Streitobjekt: der Neptunbrunnen am Alexanderplatz
Der Dramatiker Rolf Hochhuth plädiert gegen die Versethzung des Neptunbrunnens. Er fordert vom Land einen Wettbewerb für eine neue Anlage.

Berliner Morgenpost vom 28.11.2015 -  Von Helga Labenski

Über die Zukunft des Neptunbrunnens auf dem Alexanderplatz ist noch nicht entschieden. Zum Ärger von Stadtentwicklungssenator Andreas Geisel (SPD) und vieler Berliner Oppositionspolitiker hat der Bund bereits zehn Millionen Euro für den Umzug auf den Schloßplatz freigegeben. Mit einem überraschenden Vorschlag befeuert jetzt der Dramatiker Rolf Hochhuth die laufende Debatte über Sinn und Unsinn eines Standortwechsels der Brunnenanlage aus dem Jahre 1891.

In einem offenen Brief an den Regierenden Bürgermeister und Kultursenator, Michael Müller (SPD), regt Hochhuth einen Wettbewerb für einen neuen Brunnen in Berlin an. Ein Wettbewerb werde "zweifellos sehr viel weniger kosten als die horrenden Summen", die für den Standortwechsel genannt würden, argumentiert Hochhuth.

"Neptun soll bleiben, wo er ist", sagte Hochhuth am Freitag der Berliner Morgenpost. Auch über den Zweck der neuen Brunnenanlage hat der 84-jährige Hochhuth sich Gedanken gemacht. Er schlägt vor, den neuen Brunnen zum Gedenken an die Hitler-Attentäter vom 20. Juli 1944 zu errichten. Das Standbild im Bendlerblock sei völlig versteckt. "Ich finde, dass es den Männern des 20. Juli nicht gerecht wird", sagte Hochhuth.

Historische Vereine kritisieren Verfahren
Michael Müllers Kulturverwaltung reagierte am Freitag auf den Vorschlag zugeknöpft. Auf offene Briefe werde grundsätzlich nicht geantwortet, sagte Sprecher Günter Kolodziej. "Zur grundsätzlichen Frage des Neptunbrunnens hat Senator Geisel seinen Standpunkt bereits deutlich gemacht."

"Berliner Stadtentwicklung wird in Berlin gemacht und nicht im Haushaltsausschuss des Deutschen Bundestages", zeigte sich Stadtentwicklungssenator Geisel nach der Freigabe der zehn Millionen Euro verärgert.

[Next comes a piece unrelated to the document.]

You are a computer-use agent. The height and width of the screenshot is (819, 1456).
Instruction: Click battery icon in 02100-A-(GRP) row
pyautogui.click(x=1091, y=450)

Denn in seinem Haus läuft eine Bürgerbeteiligung über die Gestaltung des Bereichs zwischen Fernsehturm und Spree. Das Abschlussforum findet am heutigen Sonnabend (14 bis 18 Uhr, Haus Ungarn, Karl-Liebknecht-Str. 9) statt.

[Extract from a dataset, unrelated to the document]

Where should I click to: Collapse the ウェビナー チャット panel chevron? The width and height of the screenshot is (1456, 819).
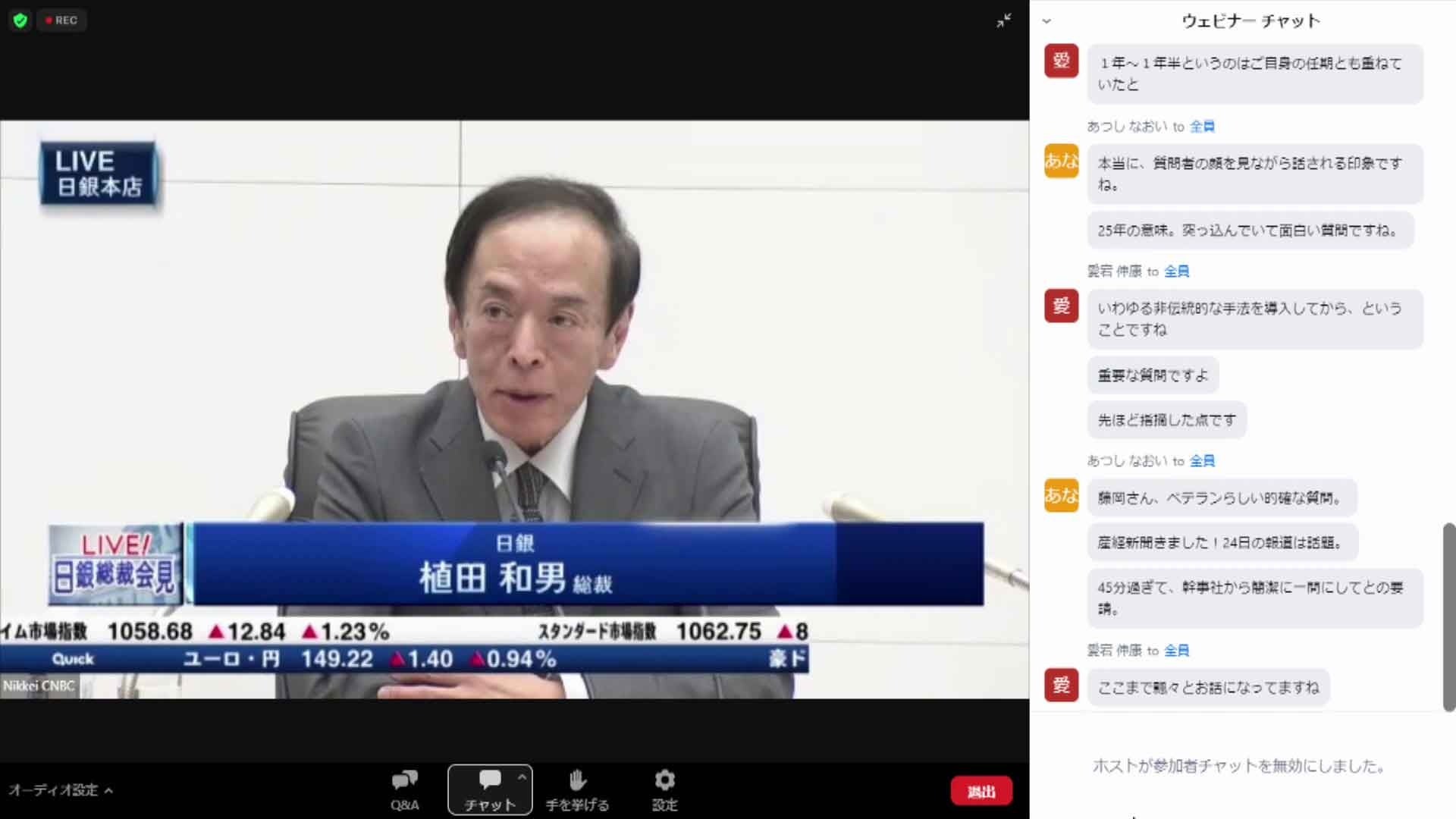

In dem Entwurf für zehn Leitlinien, die das Forum verabschieden soll, findet sich der Neptunbrunnen mehrfach wieder. So wird er als ein Bezugspunkt in einer grünen Oase genannt, die die neue Mitte am Fernsehturm einmal prägen soll. Doch an der Stadtdebatte zur neuen Mitte gibt es massive Kritik. So hat die Gesellschaft Historisches Berlin, die eine Teilbebauung des Areals nach historischen Grundrissen befürwortet, angekündigt, dass sie die Leitlinien nicht mittragen wird.

Die ehrwürdigste From des Denkmals
Auch Annette Ahme, Vorsitzende des Vereins Berliner Historische Mitte, bezeichnete das Abschlussforum als "gelenkte Demokratie". Den neobarocken Neptunbrunnen hält sie an seinem historischen Standort vor dem Schloss für gut aufgehoben. Da der Brunnen sanierungsbedürftig sei, sei das Geld vom Bund ohnehin erforderlich.

Hochhuths Idee von einem Gedenkbrunnen kann Ahme nicht nachvollziehen. "Ein Brunnen soll der Freude dienen, das geht mit dem Gedenken an solch ein Ereignis nicht zusammen." Der Dramatiker lässt das nicht gelten. "Ein Brunnen ist die ehrwürdigste Form des Denkmals", so Hochhuth.